Effects of thyroid deficiency on the development of cholinergic, GABA, dopaminergic and glutamate neuron markers and DNA concentrations in the rat corpus striatum.

The effects of propylthiouracil (PTU)-induced thyroid deficiency on the postnatal development of synaptic markers for cholinergic, GABA, dopaminergic and glutamate neurons in the rat corpus striatum were investigated. Similar effects were also assessed on β-alanine uptake by fine prisms and on DNA concentrations in striatal samples from 3- and 6-week-old rats.
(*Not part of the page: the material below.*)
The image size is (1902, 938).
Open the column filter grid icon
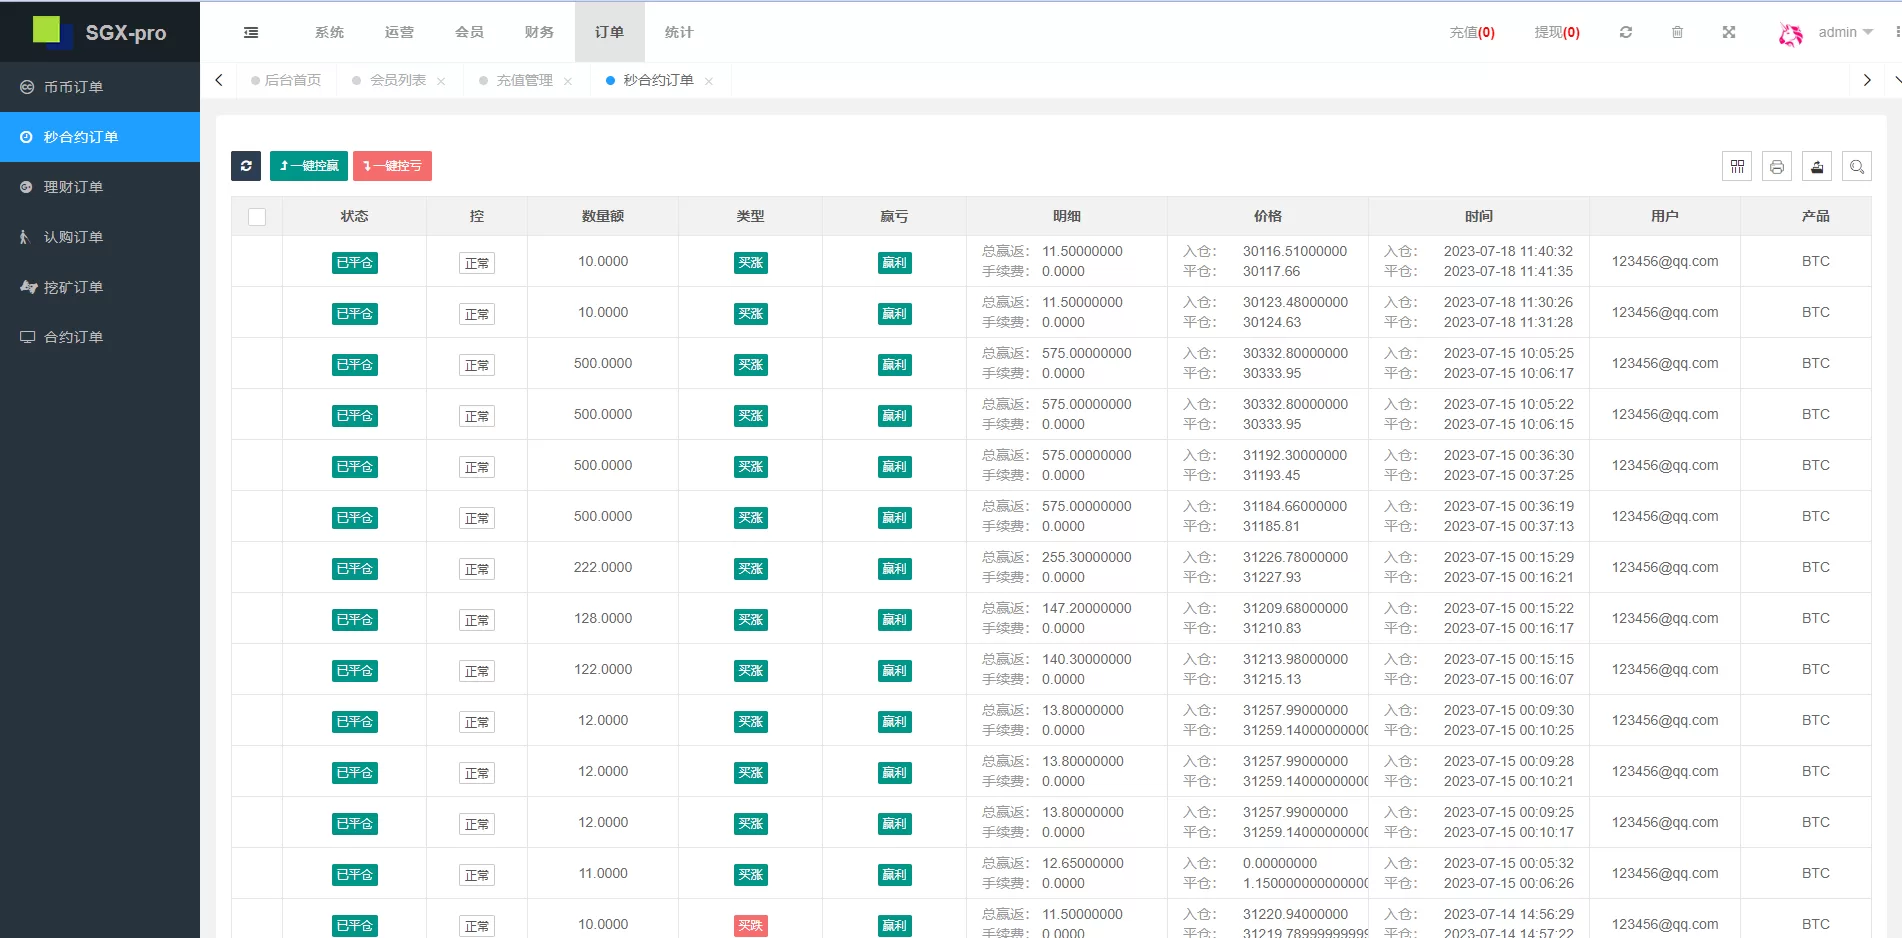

Thyroid deficiency (Tx) in rats markedly impaired the development of choline acetyltransferase activity and [(3)H]spiroperidol and [(3)H]-glutamate binding capacities. In contrast, small but significant increases were evident in γ-aminobutyric acid uptake and glutamate decarboxylase activity. β-Alanine uptake, a possible glial marker, was increased by up to 50% in samples from the Tx rats compared to controls. Consistent with deficits in striatal weight and greater DNA concentrations in the striatum of the Tx rats those neuronal markers which showed impairments on a mg tissue basis manifest even greater impairments expressed per whole striatum. Present findings suggest differential effects on neuronal markers, with the greatest impairments in the presynaptic markers for cholinergic interneurons in striatum during neonatal thyroid deficiency. The differential sensitivity on neuronal markers of the relatively late onset of thyroid deficiency seems likely to reflect the timing of the morphological differentiation of cholinergic and the other neurons in striatum.